> Your goal
Reproduce only this stretch of the listing below: from the line with "Instruction: Favorite the" through the line with "989x556 pixels. How", exactly as written, with pictures excluded.

> Material provided

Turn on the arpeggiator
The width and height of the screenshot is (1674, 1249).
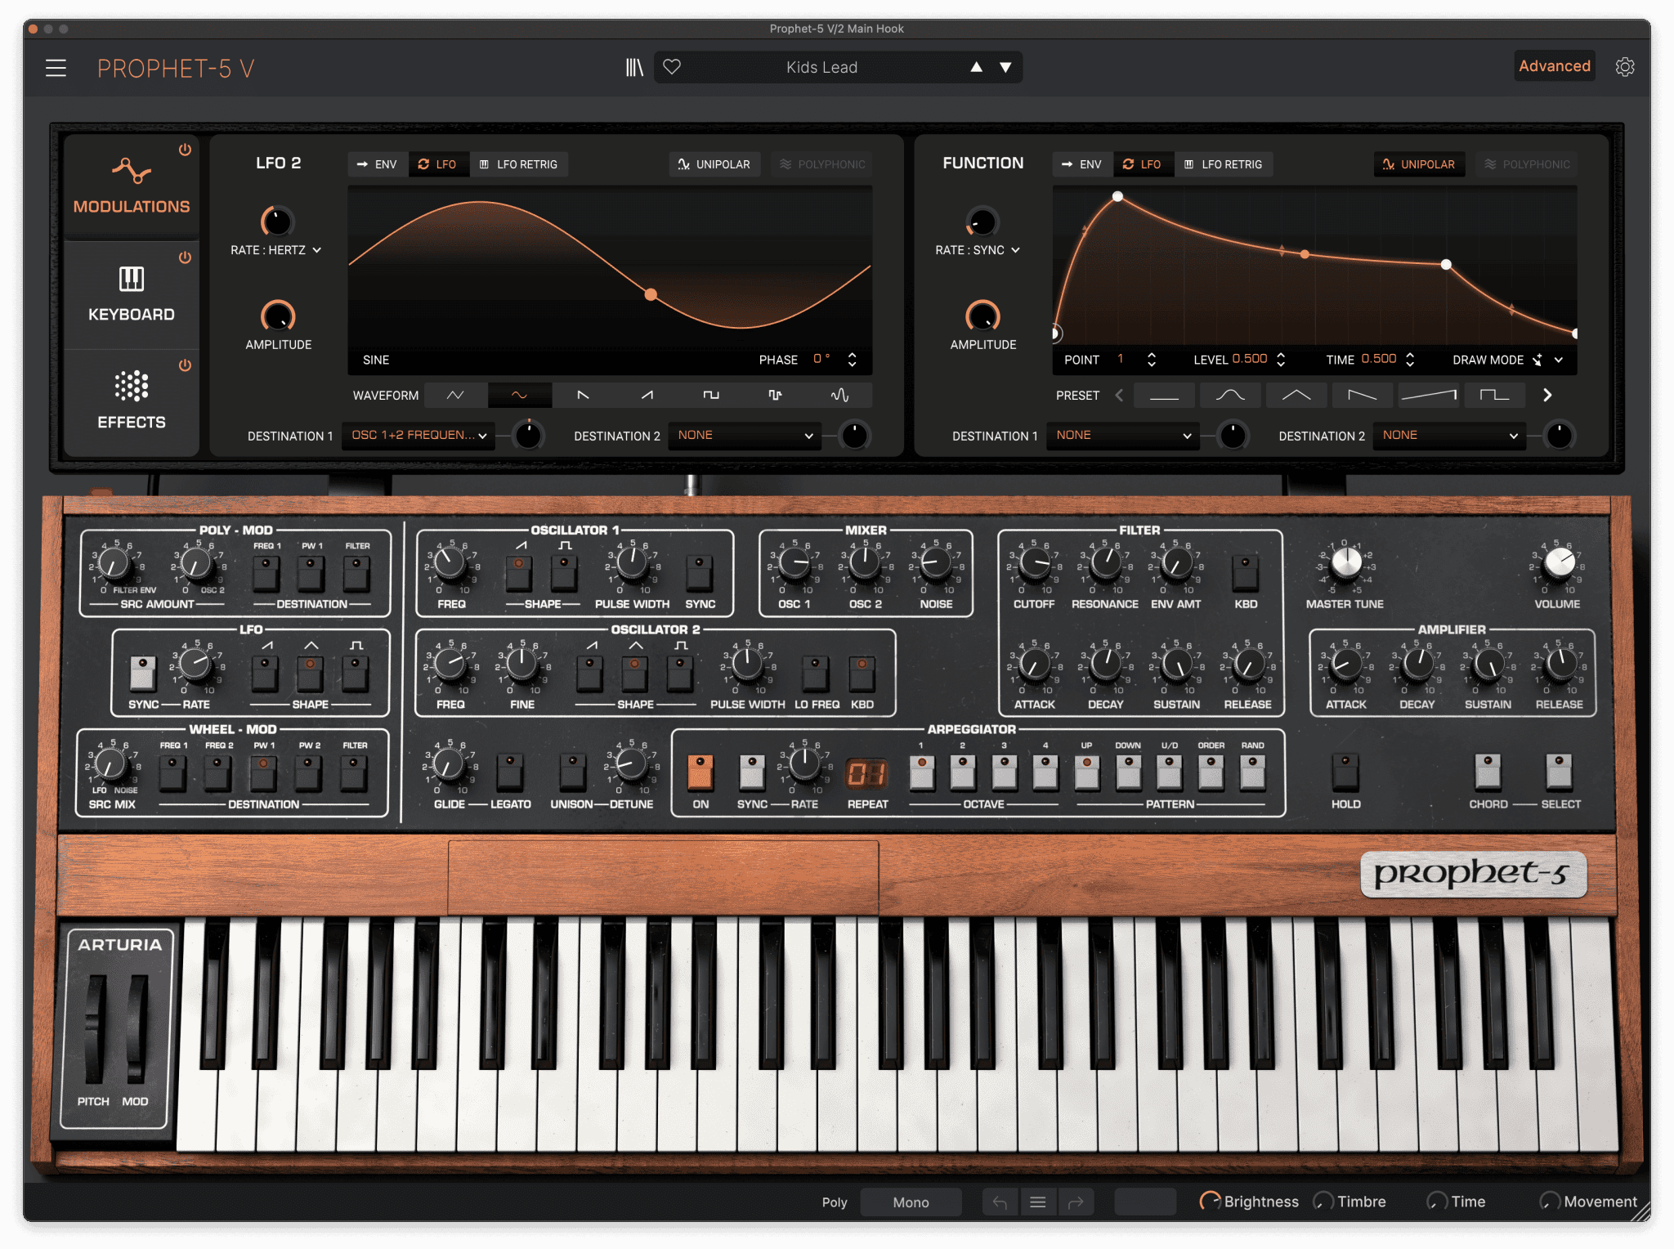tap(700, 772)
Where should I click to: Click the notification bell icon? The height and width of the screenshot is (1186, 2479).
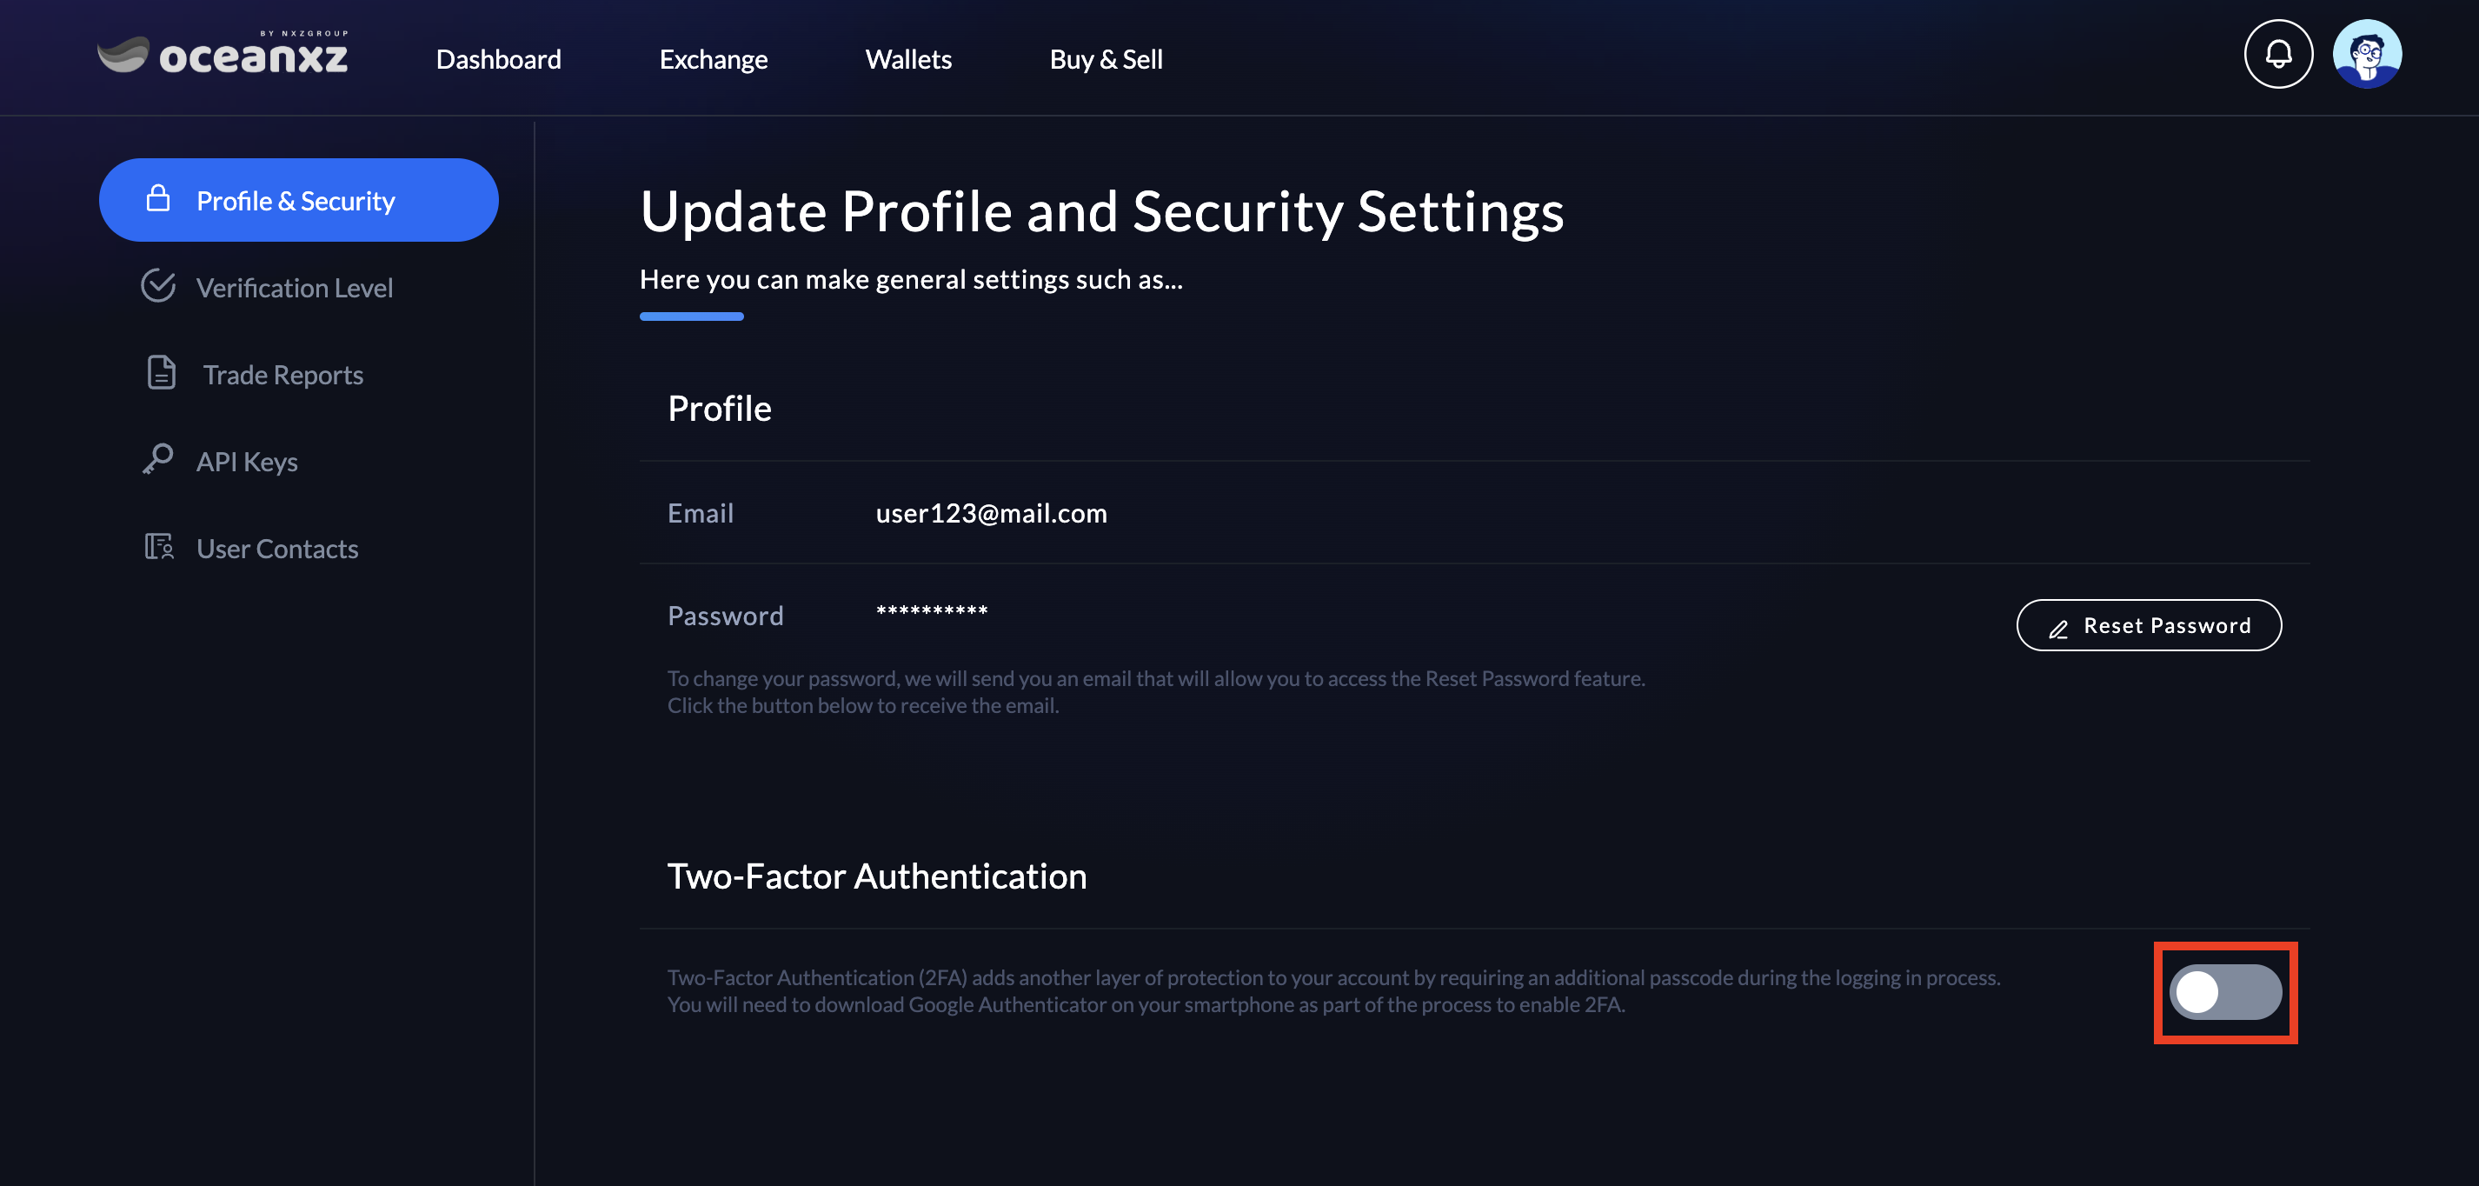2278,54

==

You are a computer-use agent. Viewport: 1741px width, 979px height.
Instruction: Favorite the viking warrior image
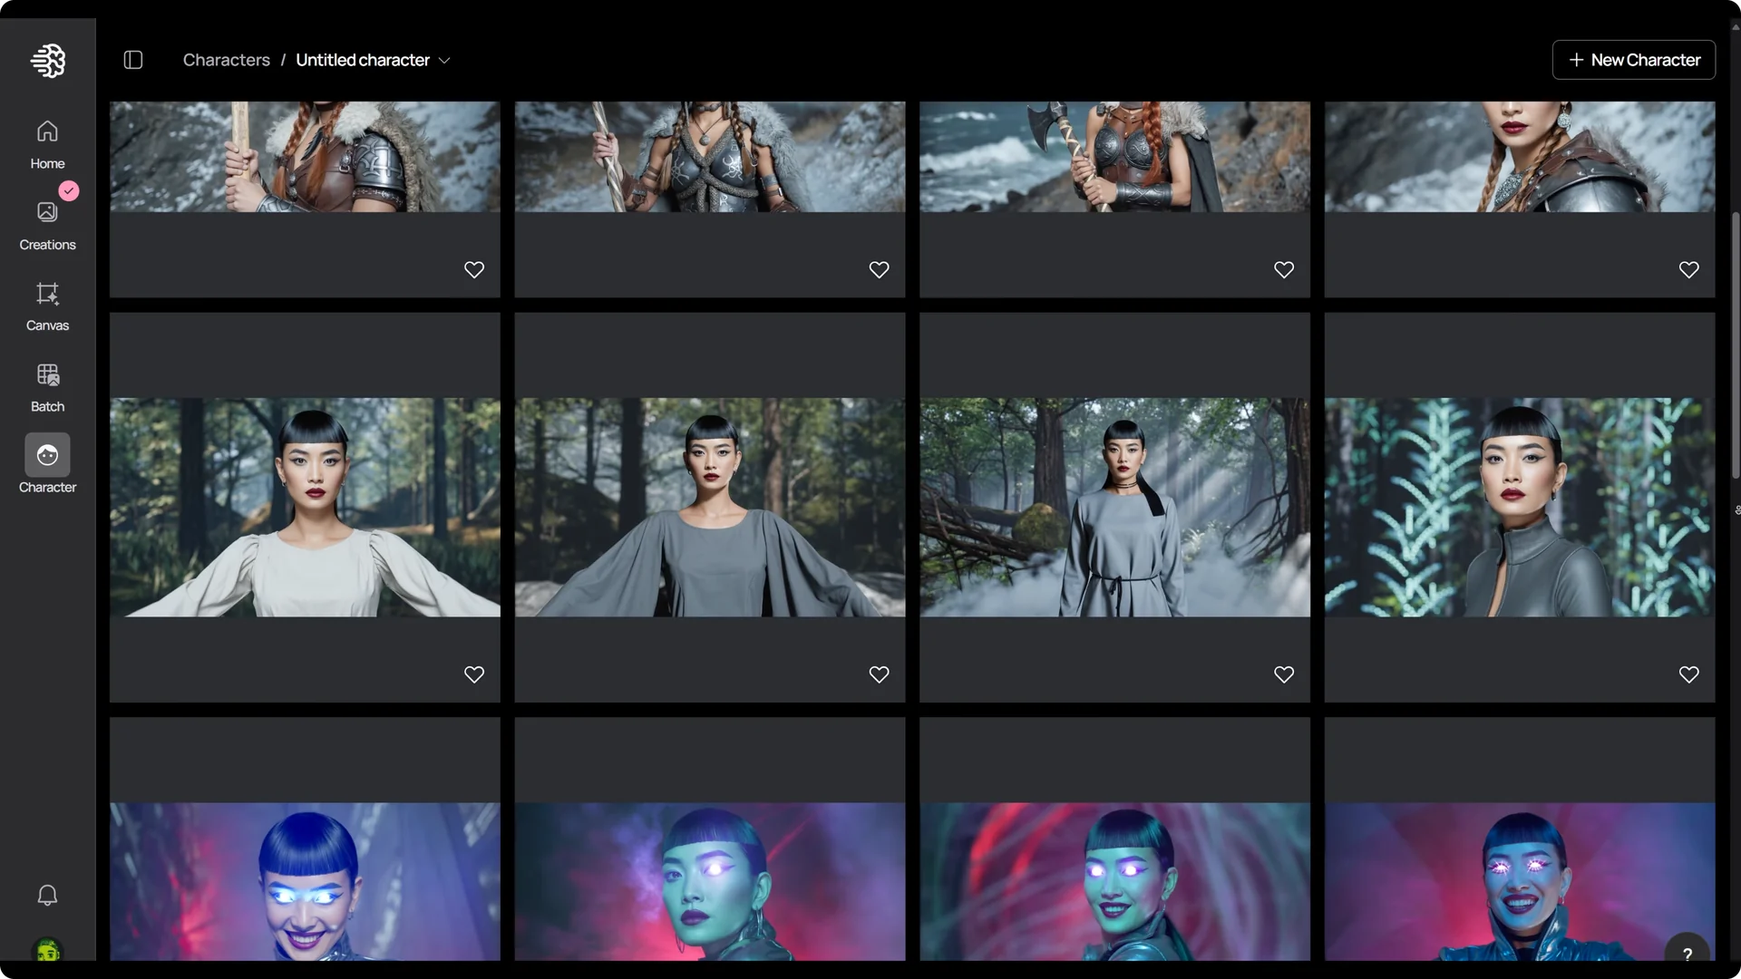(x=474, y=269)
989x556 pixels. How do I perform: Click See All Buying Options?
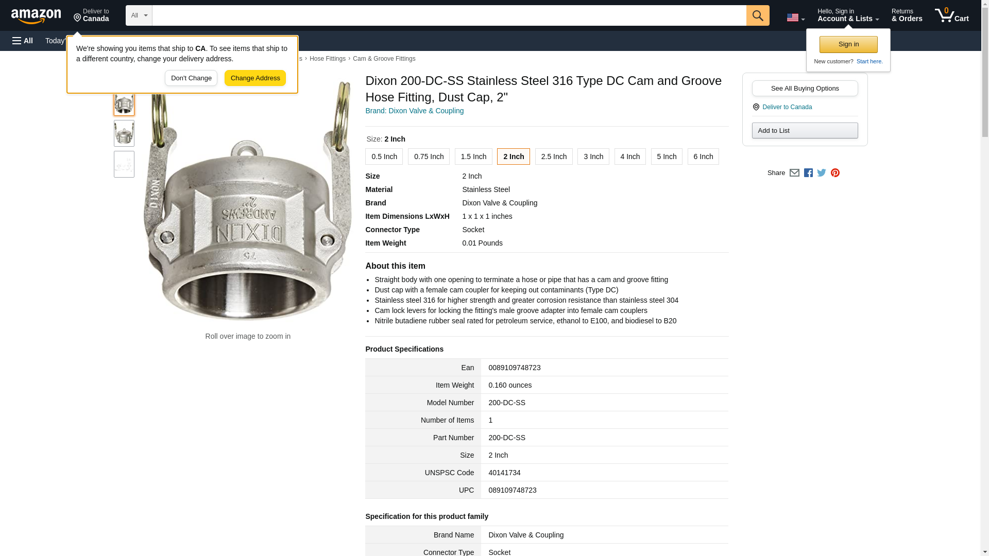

* * *

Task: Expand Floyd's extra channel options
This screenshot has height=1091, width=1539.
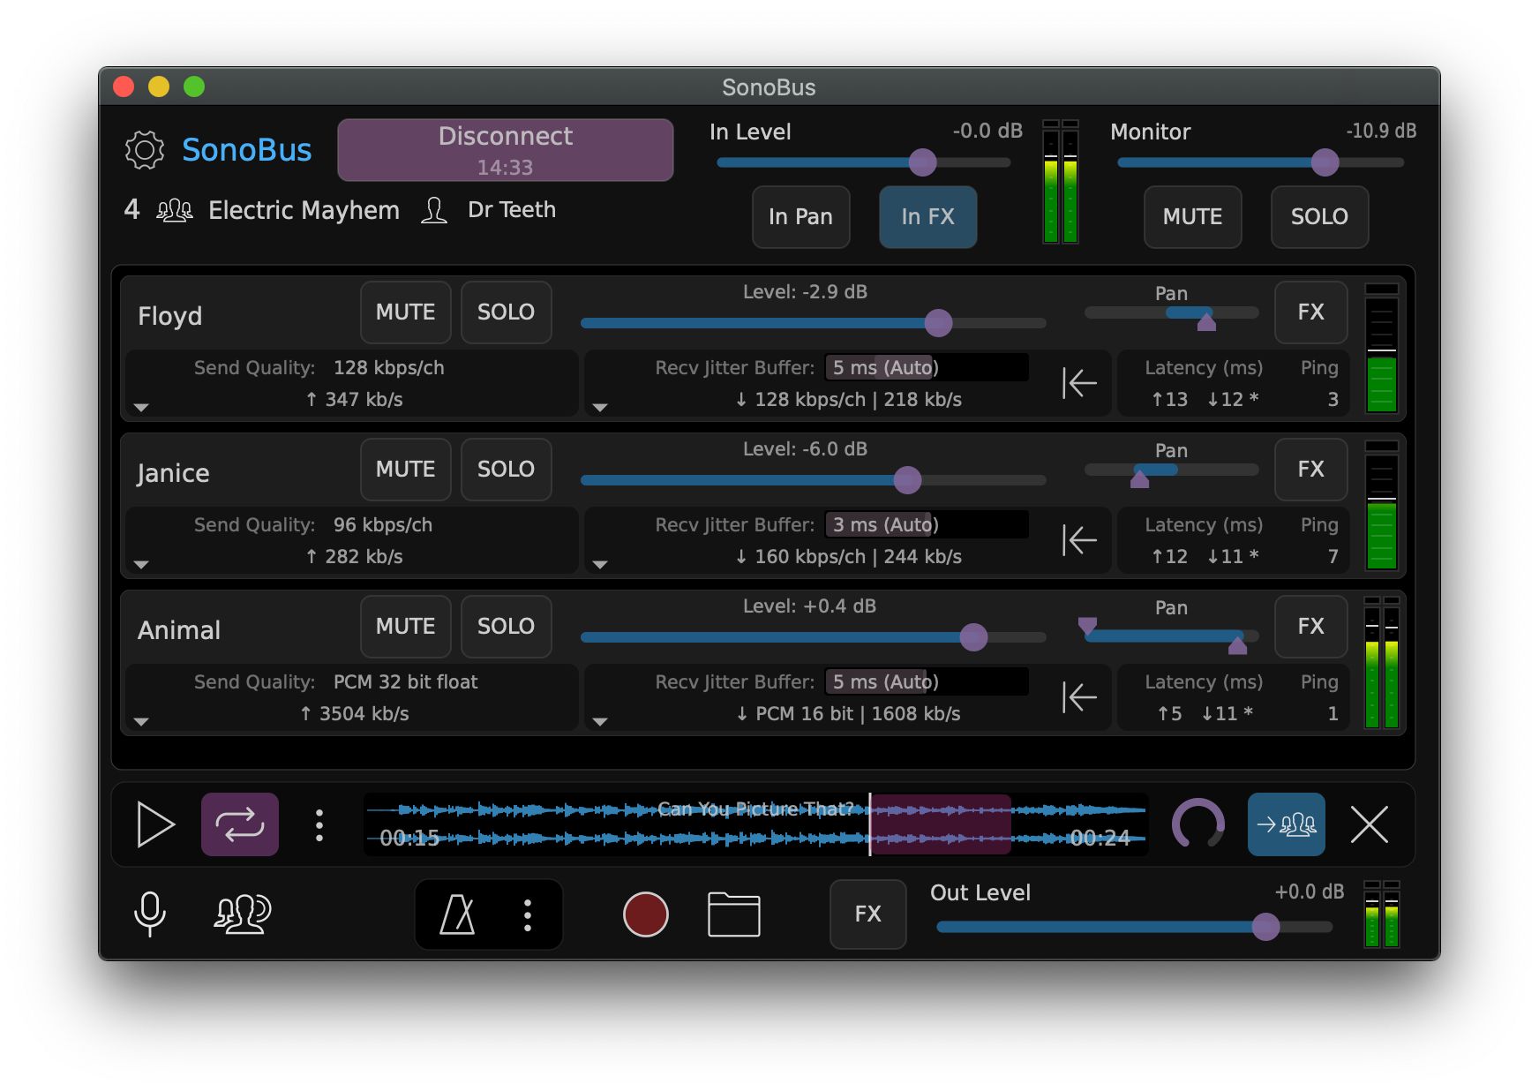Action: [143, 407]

> Solution
Instruction: Favorite the viking warrior image
(x=474, y=269)
989x556 pixels. How do I perform: Click See All Buying Options?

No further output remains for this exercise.